- **Aim**:
Please revise the listing below, changing every "GUI agent" to "desktop assistant" and keeping everything else the same.
-- BEGIN --
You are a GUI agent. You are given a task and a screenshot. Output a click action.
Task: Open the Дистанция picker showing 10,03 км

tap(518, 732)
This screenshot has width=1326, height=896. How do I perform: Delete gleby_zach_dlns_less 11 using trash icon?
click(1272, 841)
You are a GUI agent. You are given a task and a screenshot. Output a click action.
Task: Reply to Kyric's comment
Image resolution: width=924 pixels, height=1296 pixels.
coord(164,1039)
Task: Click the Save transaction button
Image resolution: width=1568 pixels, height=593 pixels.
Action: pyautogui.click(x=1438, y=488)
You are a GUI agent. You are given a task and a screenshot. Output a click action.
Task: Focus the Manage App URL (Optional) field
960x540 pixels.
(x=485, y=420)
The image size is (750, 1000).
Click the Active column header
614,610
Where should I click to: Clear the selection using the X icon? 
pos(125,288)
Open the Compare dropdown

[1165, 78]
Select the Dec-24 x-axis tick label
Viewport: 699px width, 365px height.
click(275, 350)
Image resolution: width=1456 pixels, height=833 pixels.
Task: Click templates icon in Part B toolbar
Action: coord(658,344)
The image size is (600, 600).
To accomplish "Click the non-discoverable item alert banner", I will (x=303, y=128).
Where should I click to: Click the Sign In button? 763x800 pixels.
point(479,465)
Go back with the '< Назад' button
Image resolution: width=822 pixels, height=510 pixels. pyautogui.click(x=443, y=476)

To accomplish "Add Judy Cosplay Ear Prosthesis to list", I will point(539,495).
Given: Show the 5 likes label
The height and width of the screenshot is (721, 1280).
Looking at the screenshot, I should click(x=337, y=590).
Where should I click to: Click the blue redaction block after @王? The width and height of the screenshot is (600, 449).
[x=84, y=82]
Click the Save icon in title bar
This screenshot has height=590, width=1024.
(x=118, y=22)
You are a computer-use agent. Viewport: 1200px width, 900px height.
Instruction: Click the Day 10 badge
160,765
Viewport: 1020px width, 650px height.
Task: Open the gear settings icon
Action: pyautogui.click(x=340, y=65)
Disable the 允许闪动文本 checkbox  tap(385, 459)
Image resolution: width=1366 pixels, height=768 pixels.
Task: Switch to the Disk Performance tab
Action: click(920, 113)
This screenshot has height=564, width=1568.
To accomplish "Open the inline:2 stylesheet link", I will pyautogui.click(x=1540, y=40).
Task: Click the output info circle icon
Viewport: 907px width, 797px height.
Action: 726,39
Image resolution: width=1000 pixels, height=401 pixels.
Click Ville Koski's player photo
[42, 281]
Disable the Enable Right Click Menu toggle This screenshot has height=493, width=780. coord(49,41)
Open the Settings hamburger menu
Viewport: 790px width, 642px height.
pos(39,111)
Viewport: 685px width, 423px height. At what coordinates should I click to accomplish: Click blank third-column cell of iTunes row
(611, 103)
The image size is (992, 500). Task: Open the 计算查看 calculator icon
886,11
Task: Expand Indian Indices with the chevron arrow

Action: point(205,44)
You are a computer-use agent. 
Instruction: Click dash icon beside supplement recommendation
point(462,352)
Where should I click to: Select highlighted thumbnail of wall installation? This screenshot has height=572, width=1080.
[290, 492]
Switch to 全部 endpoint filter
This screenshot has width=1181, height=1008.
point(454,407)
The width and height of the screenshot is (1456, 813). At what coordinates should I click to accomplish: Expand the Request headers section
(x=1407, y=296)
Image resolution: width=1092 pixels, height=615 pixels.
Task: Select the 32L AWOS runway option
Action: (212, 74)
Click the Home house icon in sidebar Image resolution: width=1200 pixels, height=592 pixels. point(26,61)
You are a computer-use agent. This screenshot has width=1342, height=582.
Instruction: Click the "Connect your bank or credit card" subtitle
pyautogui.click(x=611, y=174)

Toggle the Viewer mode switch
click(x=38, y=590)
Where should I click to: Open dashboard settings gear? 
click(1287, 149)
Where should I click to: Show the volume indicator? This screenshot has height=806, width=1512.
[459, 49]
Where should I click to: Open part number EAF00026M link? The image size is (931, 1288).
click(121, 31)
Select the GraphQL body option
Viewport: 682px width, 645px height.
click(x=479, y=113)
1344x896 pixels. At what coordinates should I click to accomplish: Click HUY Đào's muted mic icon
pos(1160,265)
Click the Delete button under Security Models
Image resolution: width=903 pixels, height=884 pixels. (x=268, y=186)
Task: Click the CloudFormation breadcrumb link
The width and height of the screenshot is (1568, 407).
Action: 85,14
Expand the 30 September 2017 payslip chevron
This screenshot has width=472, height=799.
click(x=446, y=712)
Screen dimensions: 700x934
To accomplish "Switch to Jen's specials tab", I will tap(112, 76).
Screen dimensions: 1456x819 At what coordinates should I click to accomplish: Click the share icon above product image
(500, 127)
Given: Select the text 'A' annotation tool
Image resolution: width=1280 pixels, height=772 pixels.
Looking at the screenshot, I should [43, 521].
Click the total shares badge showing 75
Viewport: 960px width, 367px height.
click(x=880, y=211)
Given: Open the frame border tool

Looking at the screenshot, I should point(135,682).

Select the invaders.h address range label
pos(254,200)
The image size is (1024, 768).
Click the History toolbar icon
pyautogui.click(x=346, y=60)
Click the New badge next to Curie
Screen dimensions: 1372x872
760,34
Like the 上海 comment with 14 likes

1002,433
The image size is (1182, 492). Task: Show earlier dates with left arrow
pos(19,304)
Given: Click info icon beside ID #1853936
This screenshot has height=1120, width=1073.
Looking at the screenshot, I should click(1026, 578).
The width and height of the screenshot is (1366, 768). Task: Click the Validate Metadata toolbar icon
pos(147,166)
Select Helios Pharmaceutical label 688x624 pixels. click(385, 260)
-- END --
- **Written response**:
You are a desktop assistant. You are given a task and a screenshot. Output a click action.
Task: Open the Дистанция picker showing 10,03 км

tap(518, 732)
This screenshot has width=1326, height=896. How do I perform: Delete gleby_zach_dlns_less 11 using trash icon?
click(1272, 841)
You are a desktop assistant. You are given a task and a screenshot. Output a click action.
Task: Reply to Kyric's comment
Image resolution: width=924 pixels, height=1296 pixels.
coord(164,1039)
Task: Click the Save transaction button
Image resolution: width=1568 pixels, height=593 pixels.
Action: pyautogui.click(x=1438, y=488)
You are a desktop assistant. You are given a task and a screenshot. Output a click action.
Task: Focus the Manage App URL (Optional) field
960x540 pixels.
(x=485, y=420)
The image size is (750, 1000).
Click the Active column header
614,610
Where should I click to: Clear the selection using the X icon? 
pos(125,288)
Open the Compare dropdown

[1165, 78]
Select the Dec-24 x-axis tick label
Viewport: 699px width, 365px height.
click(275, 350)
Image resolution: width=1456 pixels, height=833 pixels.
Task: Click templates icon in Part B toolbar
Action: coord(658,344)
The image size is (600, 600).
To accomplish "Click the non-discoverable item alert banner", I will (x=303, y=128).
Where should I click to: Click the Sign In button? 763x800 pixels.
point(479,465)
Go back with the '< Назад' button
Image resolution: width=822 pixels, height=510 pixels. pyautogui.click(x=443, y=476)

To accomplish "Add Judy Cosplay Ear Prosthesis to list", I will point(539,495).
Given: Show the 5 likes label
The height and width of the screenshot is (721, 1280).
Looking at the screenshot, I should click(x=337, y=590).
Where should I click to: Click the blue redaction block after @王? The width and height of the screenshot is (600, 449).
[x=84, y=82]
Click the Save icon in title bar
This screenshot has height=590, width=1024.
(x=118, y=22)
You are a computer-use agent. Viewport: 1200px width, 900px height.
Instruction: Click the Day 10 badge
160,765
Viewport: 1020px width, 650px height.
Task: Open the gear settings icon
Action: pyautogui.click(x=340, y=65)
Disable the 允许闪动文本 checkbox  tap(385, 459)
Image resolution: width=1366 pixels, height=768 pixels.
Task: Switch to the Disk Performance tab
Action: click(920, 113)
This screenshot has height=564, width=1568.
To accomplish "Open the inline:2 stylesheet link", I will pyautogui.click(x=1540, y=40).
Task: Click the output info circle icon
Viewport: 907px width, 797px height.
Action: 726,39
Image resolution: width=1000 pixels, height=401 pixels.
Click Ville Koski's player photo
[42, 281]
Disable the Enable Right Click Menu toggle This screenshot has height=493, width=780. coord(49,41)
Open the Settings hamburger menu
Viewport: 790px width, 642px height.
pos(39,111)
Viewport: 685px width, 423px height. At what coordinates should I click to accomplish: Click blank third-column cell of iTunes row
(611, 103)
The image size is (992, 500). Task: Open the 计算查看 calculator icon
886,11
Task: Expand Indian Indices with the chevron arrow

Action: point(205,44)
You are a computer-use agent. 
Instruction: Click dash icon beside supplement recommendation
point(462,352)
Where should I click to: Select highlighted thumbnail of wall installation? This screenshot has height=572, width=1080.
[290, 492]
Switch to 全部 endpoint filter
This screenshot has width=1181, height=1008.
point(454,407)
The width and height of the screenshot is (1456, 813). At what coordinates should I click to accomplish: Expand the Request headers section
(x=1407, y=296)
Image resolution: width=1092 pixels, height=615 pixels.
Task: Select the 32L AWOS runway option
Action: (212, 74)
Click the Home house icon in sidebar Image resolution: width=1200 pixels, height=592 pixels. point(26,61)
You are a computer-use agent. This screenshot has width=1342, height=582.
Instruction: Click the "Connect your bank or credit card" subtitle
pyautogui.click(x=611, y=174)

Toggle the Viewer mode switch
click(x=38, y=590)
Where should I click to: Open dashboard settings gear? 
click(1287, 149)
Where should I click to: Show the volume indicator? This screenshot has height=806, width=1512.
[459, 49]
Where should I click to: Open part number EAF00026M link? The image size is (931, 1288).
click(121, 31)
Select the GraphQL body option
Viewport: 682px width, 645px height.
click(x=479, y=113)
1344x896 pixels. At what coordinates should I click to accomplish: Click HUY Đào's muted mic icon
pos(1160,265)
Click the Delete button under Security Models
Image resolution: width=903 pixels, height=884 pixels. (x=268, y=186)
Task: Click the CloudFormation breadcrumb link
The width and height of the screenshot is (1568, 407).
Action: 85,14
Expand the 30 September 2017 payslip chevron
This screenshot has width=472, height=799.
click(x=446, y=712)
Screen dimensions: 700x934
To accomplish "Switch to Jen's specials tab", I will tap(112, 76).
Screen dimensions: 1456x819 At what coordinates should I click to accomplish: Click the share icon above product image
(500, 127)
Given: Select the text 'A' annotation tool
Image resolution: width=1280 pixels, height=772 pixels.
Looking at the screenshot, I should [43, 521].
Click the total shares badge showing 75
Viewport: 960px width, 367px height.
click(x=880, y=211)
Given: Open the frame border tool

Looking at the screenshot, I should point(135,682).

Select the invaders.h address range label
pos(254,200)
The image size is (1024, 768).
Click the History toolbar icon
pyautogui.click(x=346, y=60)
Click the New badge next to Curie
Screen dimensions: 1372x872
760,34
Like the 上海 comment with 14 likes

1002,433
The image size is (1182, 492). Task: Show earlier dates with left arrow
pos(19,304)
Given: Click info icon beside ID #1853936
This screenshot has height=1120, width=1073.
Looking at the screenshot, I should click(1026, 578).
The width and height of the screenshot is (1366, 768). Task: Click the Validate Metadata toolbar icon
pos(147,166)
Select Helios Pharmaceutical label 688x624 pixels. click(385, 260)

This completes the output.